▸ ARTICLE
>>>
Judgments
Judgments
  1. Home
  2. /
  3. High Court Of Judicature at Allahabad
  4. /
  5. 2006
  6. /
  7. January

Cit vs Meghdoot Village Products (P.) ...

High Court Of Judicature at Allahabad|20 September, 2006

JUDGMENT / ORDER

ORDER
1. This is an appeal under Section 260A of the Income Tax Act challenging the order passed by Income Tax Appellate Tribunal dated 20-7-2005. The assessment year is 2001-02. Following the two substantial questions of law has been pressed in this appeal :
1. Whether the ITAT was justified in deleting the addition of Rs. 7,55,428 made by the assessing officer towards commission paid to different whole-sellers that was purported to have been accounted for through credit-notes when not even a single party had actually been paid the said amount and the assessee had failed to establish conclusively that such payment during the year, was warranted by business/commercial expediency.
2. Whether the ITAT has erred in law and on facts in deleting the addition of Rs. 3,43,007 on account of addition of cash credits under Section 68, without appreciating that the assessee had failed to discharge its onus that these Sundry Creditors were genuine and they had the financial capacity to advance the indicated sum of money.
<<<
▸ TASK SET
1 - Answer these questions using the judgment above:
(a) Under which section of the Income Tax Act is the appeal brought?
(b) On what date was the Income Tax Appellate Tribunal's order passed?
(c) What amount was added on account of cash credits under Section 68?
2 - Based on the judgment above, decide whether each statement is true. Answer yes or no, and quote the words that settle it.
(a) The assessment year is 2001-02.
(b) The addition of Rs. 7,55,428 related to cash credits under Section 68.
(c) Three substantial questions of law were pressed in the appeal.
3 - Rewrite the paragraph of the judgment that begins "This is an appeal under Section 260A" as a bulleted list that keeps its main facts.

▸ DATASET CONTENT
>>>
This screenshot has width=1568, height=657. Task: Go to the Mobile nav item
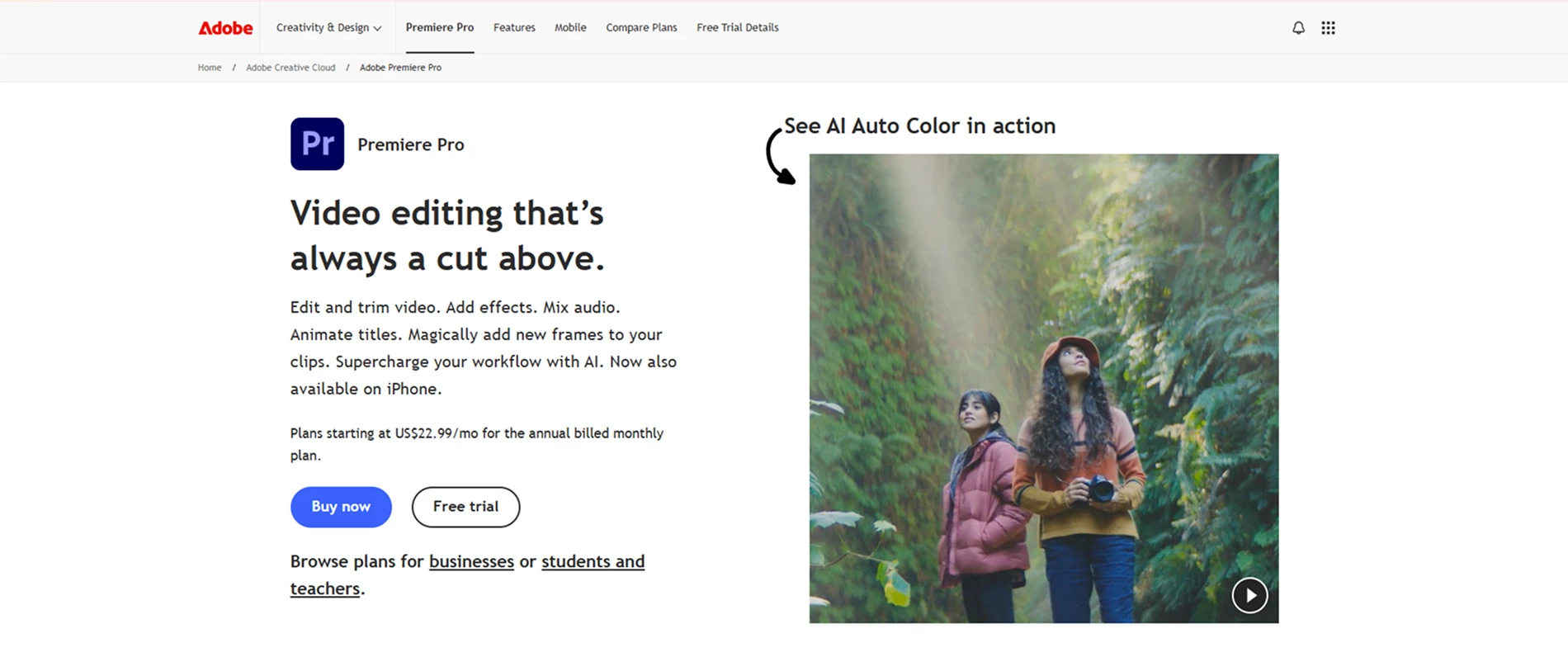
<<<
▸ SOLUTIONS IN ORDER
1 -
(a) Section 260A
(b) 20-7-2005
(c) Rs. 3,43,007

2 -
(a) Yes: "The assessment year is 2001-02."
(b) No: "deleting the addition of Rs. 7,55,428 made by the assessing officer towards commission paid to different whole-sellers"
(c) No: "Following the two substantial questions of law has been pressed in this appeal"

3 -
- Appeal under Section 260A of the Income Tax Act
- Challenges the Income Tax Appellate Tribunal's order dated 20-7-2005
- Assessment year: 2001-02
- Two substantial questions of law are pressed